We were delighted to welcome Cherwell School student Jack Evans on a sixth-form work placement here in the archives. One of his assignments was to catalogue a box from the Stuart Piggott archive. Here are his thoughts on what he found:
“Recently I spent a week working at the Institute of Archaeology as work experience. Working through the archives was the most interesting time I spent, as I read through the notes and letters of Stuart Piggott. Piggott was a celebrated archaeologist who had a key focus on prehistory, initially in the British Isles but towards the later years of his career increasingly so in India and Europe as a whole. He began work in 1928, aged 18, and published influential papers and books until his final book in 1989. As a result of the quality of his work, he was often in communication with other celebrated archaeologists, and so his archives are a wealth of information, revealing much about the field as well as those who populated it.
The history of archaeology, that is, the study of archaeologists and their craft, explores two periods of history simultaneously. The ancient history examined through excavated artifacts exists alongside the early modern history of the 20th century in which the archaeologists lived, allowing us to see how cultural and societal norms helped to influence the ways in which we studied our ancient ancestors as the field developed.
Doris Chapman, whose only online presence is as the wife of Alexander Keiller (a famous archaeologist), demonstrates this in various ways. Chapman was an artist, and Keiller’s third wife. As I worked through Piggott’s archive, organising each item he had decided was important enough to preserve, I came across groundbreaking work she had done in 1937 – a collection of drawings (Piggott Archive Box 52). She used Bronze Age skulls found at sites such as a burial mound at Rushmore Park, Cranborne Chase (excavated by General Pitt Rivers in the 19th century), and Lanhill Barrow, near Chippenham, Wiltshire (excavated by Kieller, Piggott, A.D. Passmore and A. Cave in 1937) to attempt to draw the faces of humans from over four thousand years ago. She used the structural features of the skulls, creating photo-realistic drawings that helped to put a face to the people who lived in these sites, the people who used the weapons and pottery that had been excavated alongside their skeletons.
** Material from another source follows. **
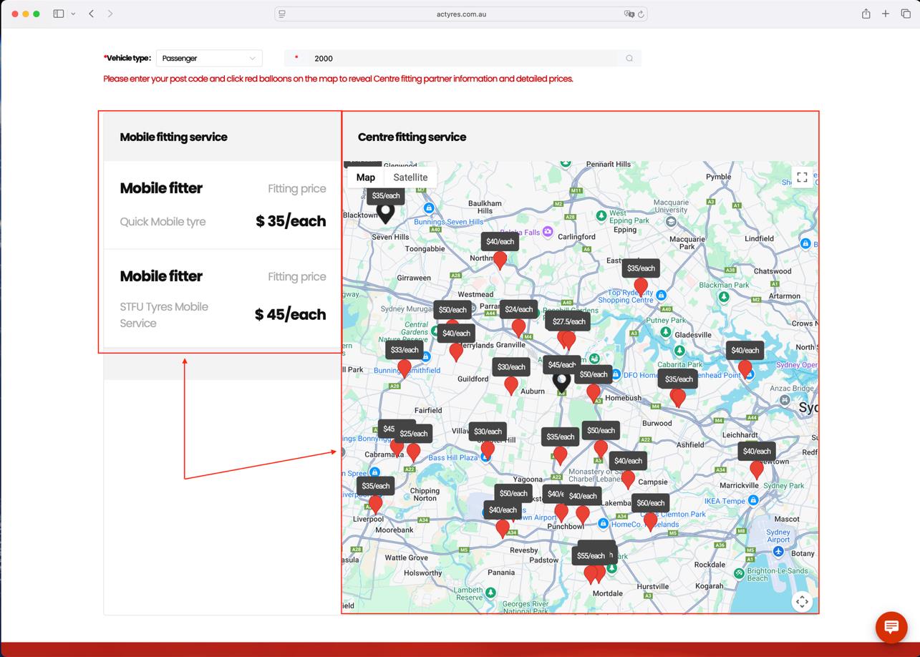
Task: Click the Safari reload page icon
Action: [x=641, y=14]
At this point in time the study of the face was not without controversy. In archaeology, very few people had made efforts to deduce the appearances of prehistoric peoples (Wikipedia claims that the first to do so was Mikhail Gerasimov in 1964). In wider culture, the study of physiognomy, where personality and traits are determined by examining the face, had become increasingly widespread in Europe. The Nazi party promoted the identification of and the characterisation of ethnic groups based on facial features through their national school curriculum, a policy which aided their dehumanisation of the groups they would later systematically destroy. Doris Chapman’s efforts seem to have come at the wrong time. War broke out in 1939, and as it continued, and the Nazi’s goals became evident, the study of the face became a taboo concept . Nobody would want to carry out work that could be likened to the work of the Nazis, and more accurate visualisations of prehistoric peoples would not be created for decades. Societal pressures had confined the study of the face to a far smaller role following 1937.
Chapman’s work also allows us to see how technology and its availability influences how we see the distant past. When comparing her drawings to modern day reconstructions, such as that of the Jericho Skull in 2017, we can see the drastic differences. The importance of archives and their organisation can be seen here therefore, as it allows us to see how archaeologists and historians reached their conclusions with the means available to them. As technology improves, new conclusions can be drawn. This does not invalidate the work of the earlier archaeologists, but rather shows that they are key steps towards building the most accurate image and perception of history. It is easy to imagine Chapman’s drawings being used as evidence to determine the character of the people who lived near modern Chippenham, for example, with this knowledge then influencing other conclusions drawn about culture and intelligence. As technology and ideas have improved these conclusions can be altered, improved, moving closer and closer towards a truthful account.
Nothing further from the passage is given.